Charlton paused the video. The image froze on her face-eyes closed, lips parted, an expression of raw hunger.
"You initiated, Daph," he said. His voice dropped an octave. "I just... obliged."
He walked over to her. He reached out and gently pulled her hands away from her face.
She refused to look at him. She stared at his chest.
"I'm not Campbell," he said. "I don't regret things I want."
Daphne looked up at him then. Her heart hammered against her ribs.
His eyes were searching hers. There was a question there, something vulnerable beneath the playboy mask.
She pulled away, stepping back. Her defense mechanisms slammed into place.
"This ruins everything," she said, her voice shaking. "Our friendship... it's the only stable thing I have."
Charlton's face hardened. The vulnerability vanished.
"Our friendship was built on you dating a moron," he said. "That foundation is gone."
He walked to the massive walk-in closet. He disappeared for a moment and came back holding a crisp white dress shirt.
He tossed it to her.
"Shower. Eat. We have a situation to discuss."
His tone was purely business now. The shift gave Daphne whiplash. One minute he was the lover, the next he was the CEO.
"What situation?" she asked, catching the shirt.
"Just get cleaned up," he said.
Daphne nodded, retreating toward the bathroom.
She closed the door and locked it. She leaned against the sink, staring at her reflection in the mirror.

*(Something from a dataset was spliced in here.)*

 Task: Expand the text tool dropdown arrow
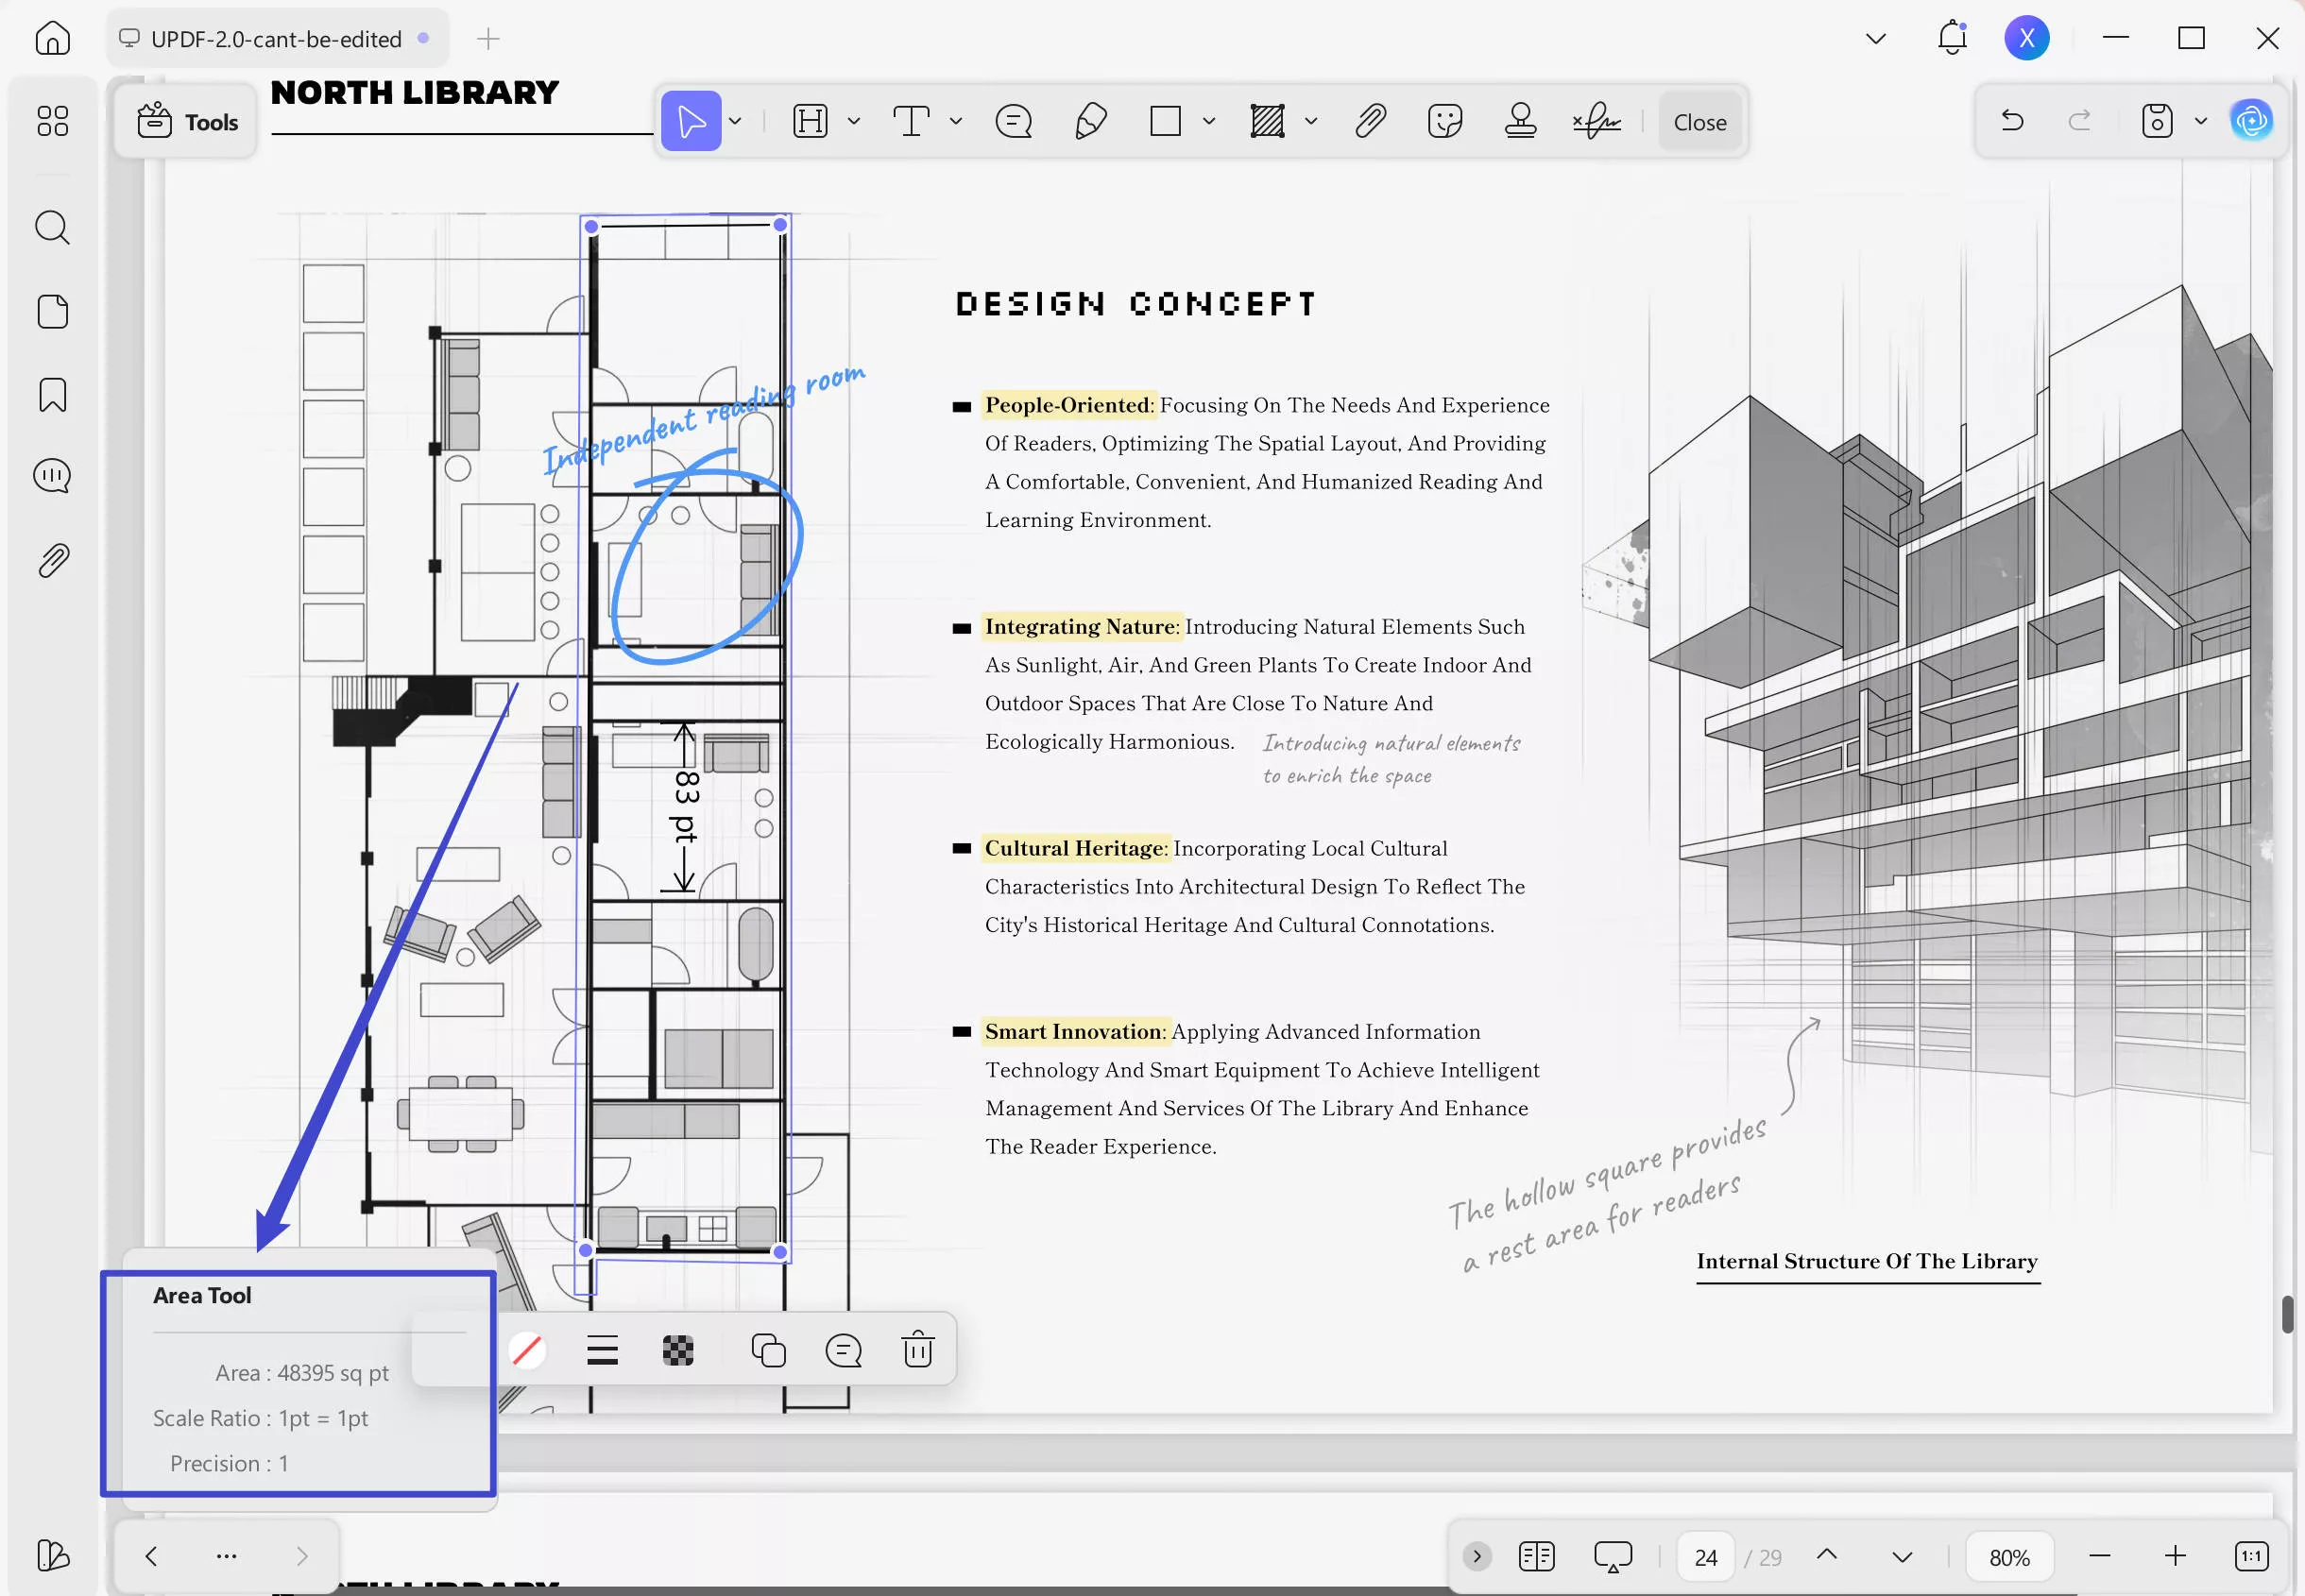tap(956, 122)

Her mascara was smeared under her eyes. Her hair was a bird's nest.
She looked closer.
A hickey, dark and purple, was blooming on her collarbone.
She touched it. It was tender.
Outside the bathroom, Charlton stood in the middle of the room.
He looked at the frozen image on the screen. He looked at the way Daphne was holding him, as if he were the only thing keeping her from falling off the earth.
He selected the file.
Delete.
Confirm Deletion.
The screen went black.
He exhaled a long breath, his hands shaking slightly as he put the remote down. He would never let anyone see that. But he needed her to see it. He needed her to know that she wanted him, even if she wouldn't admit it yet.